6.5 Pre- and Postconditions: Check What Comes In and What Goes Out

This concept is so powerful that we can not stress enough how important it is. The idea, as usual, is as old as the ark, but often little utilized.

Continuing the production line analogy, the production line, in Figure 6.52, just builds and ships. From stores to the dump truck in three simple steps!

A simple VI example is shown in Figure 6.53.

This all looks pretty straightforward. The readings being passed are compared to the lower limits that are also being passed. Each reading is checked against the corresponding limits as the loop iterates over the incoming readings . The output logical array is all AND-ed and an overall result passed out. So, if all the results are greater than the lower limit the result is True. This could be a check on signal levels, frequency, current, or anything. To add a little importance to the code, the shipment of a product relies on the result being True. The limits are in a database or flat files and are read into memory when the test is kicked off. Simplicity itself!

But, someone makes a mistake. There are 10 readings being passed to this VI, but only seven limits have been set up. What happens? The loop will only iterate seven times, as it is limited to the smallest array (a good thing in itself). This means three results do not get tested . If the first seven all pass, the result passed back is true and the product is shipped. This goes undetected, the last three tests start failing, and we are now in a world of hurt!

6.5.1 Preconditions

In the factory analogy it would be far better to check the materials coming from stores prior to them being built into scrap. Figure 6.54 demonstrates this. This will pick up any inferior subassemblies and material. This example won't pick up any assembly errors though.

The VI example problems could all be addressed with a simple precondition. In natural language it would be stated thus: The comparison is only valid if both the incoming arrays are the same size .

Sounds straightforward, but the above statement could save a lot of misery when bad production goes out the door.

The code in Figure 6.55 shows one way of implementing the precondition.

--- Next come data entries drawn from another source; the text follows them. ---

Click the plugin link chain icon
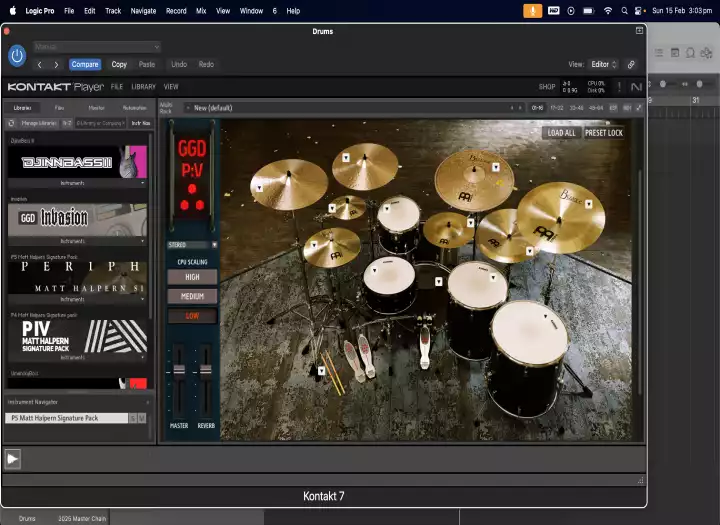This screenshot has width=720, height=525. point(631,64)
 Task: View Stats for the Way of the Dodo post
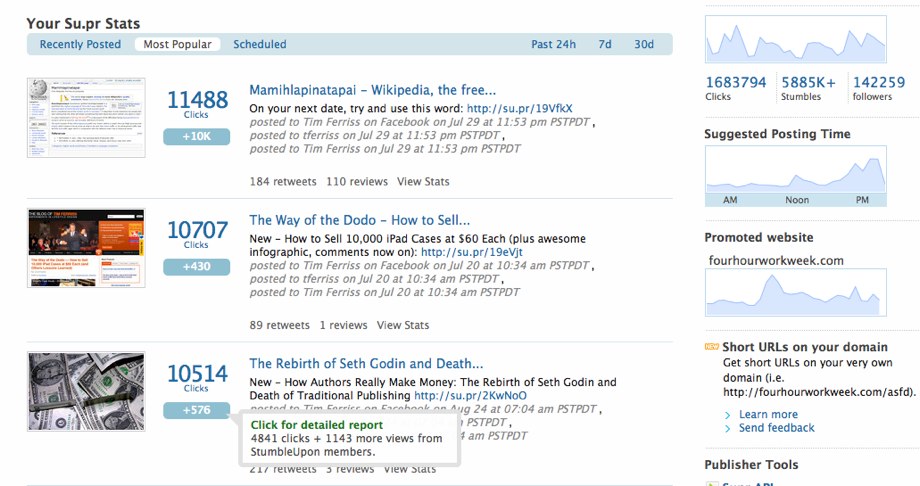tap(403, 325)
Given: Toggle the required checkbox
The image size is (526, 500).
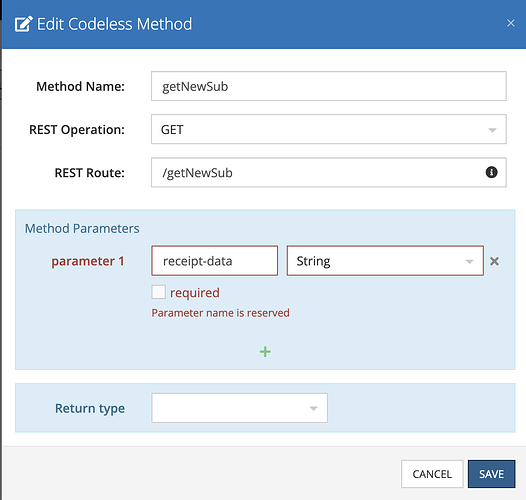Looking at the screenshot, I should [158, 292].
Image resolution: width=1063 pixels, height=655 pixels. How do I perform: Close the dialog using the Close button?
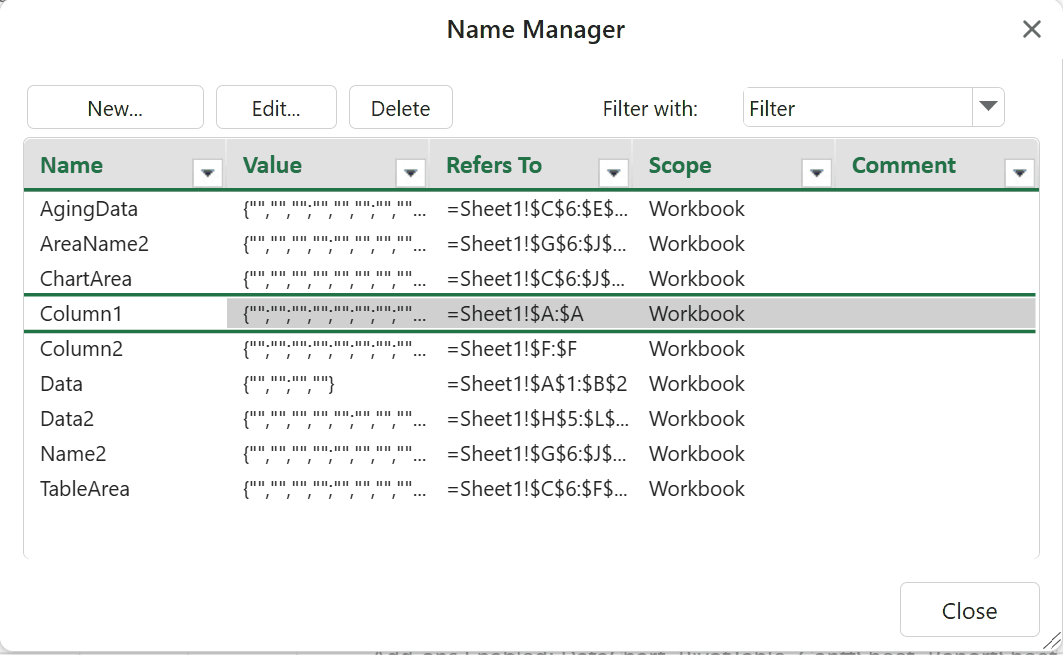tap(968, 611)
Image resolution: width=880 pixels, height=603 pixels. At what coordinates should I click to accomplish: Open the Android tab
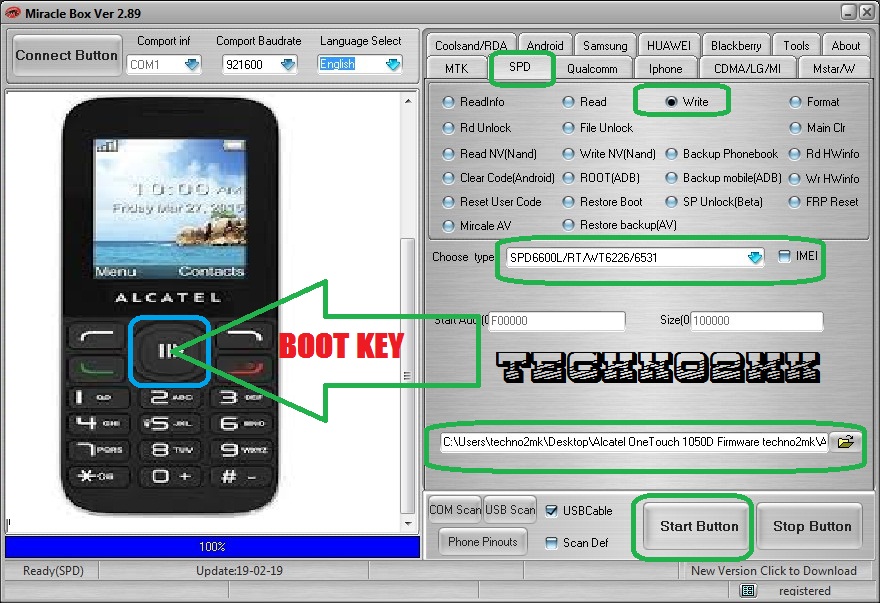click(x=545, y=45)
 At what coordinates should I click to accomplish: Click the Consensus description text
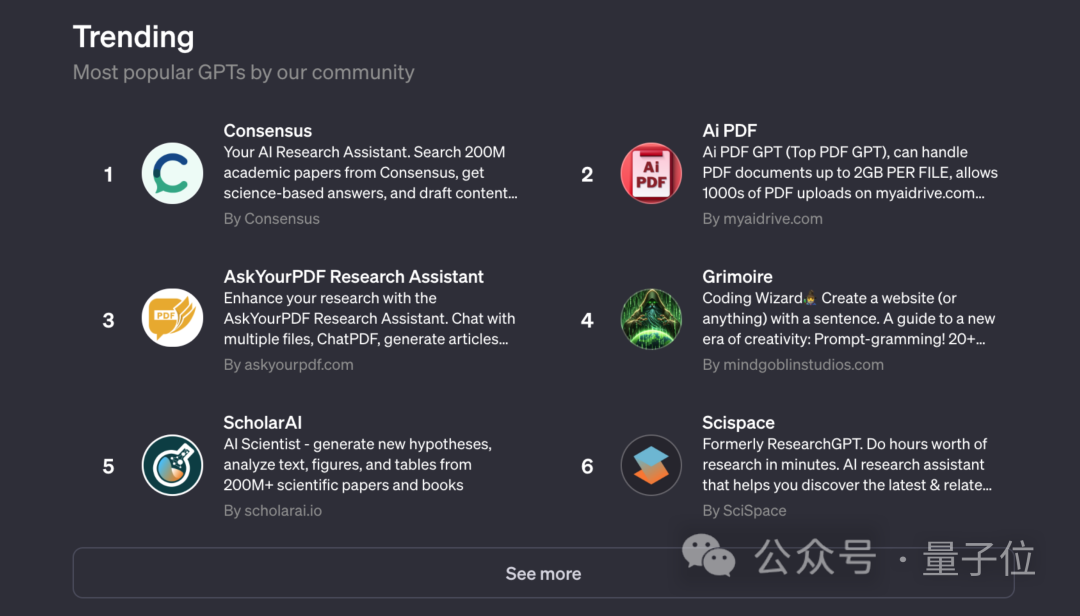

Now, the two incoming arrays are checked to make sure they are the same size. If they are not then a warning is given, and the unit is failed (constant in the false case ensures only a false is passed out). That is it, a simple precondition has ensured that any problems or errors farther upstream in your application will not cause a bad unit to be passed.

One common precondition that is well implemented in LabVIEW is the connection requirements shown in Figure 6.56.

Another connector- related precondition we use often is the "No Command ”Error", "UnderRange", or "OverRange" enumerated type setting. When a component sees one of these error commands it will bleat loudly. The reason behind this is that if you neglect to set the connection requirements as above, and drop the component onto your block diagram without connecting and setting it correctly, you will get unpredictable results.

Another simple and useful precondition technique is to remove the default on case structures. This will break the diagram until all the cases are created.

6.5.2 Postconditions

Postconditions are, well, checking that everything is okay at the end. So, why would we apply this? Again, code that checks code.

Back in the factory, Figure 6.57 shows that we're now checking that the unit is assembled correctly prior to shipping to the customer, but we're not doing anything about scrap and waste during manufacturing.

An example of a postcondition could be closing switches in a switching system. We will assume that this switching system provides the ability to read back the current state of the switches. So, our component commands some switches to be closed. We could then merrily exit this software assuming that the switching system is indeed in the state we wanted. But, maybe it isn't. Our precondition could be enforced by reading back the current state of the switches and comparing them, ensuring that they are the same. If they are not, then we will carry out another operation or simply throw an error. The same can be applied to setting up instruments and then reading back their settings such as environmental settings (set temperature, pressure, etc.).

Read-backs should commonly be employed when doing communications, file transfers, and database transactions.

6.5.3 Conclusion

The hardest problems to find are when the software appears to behave in the manner in which it was intended, and the outputs seem reasonable (in this scenario all production seems to be A-OK). But, by applying pre- and postconditions the code is doing a sterling job in continuously monitoring the internal hidden behavior of the system. Essentially, the code is checking itself and that has got to be a good thing.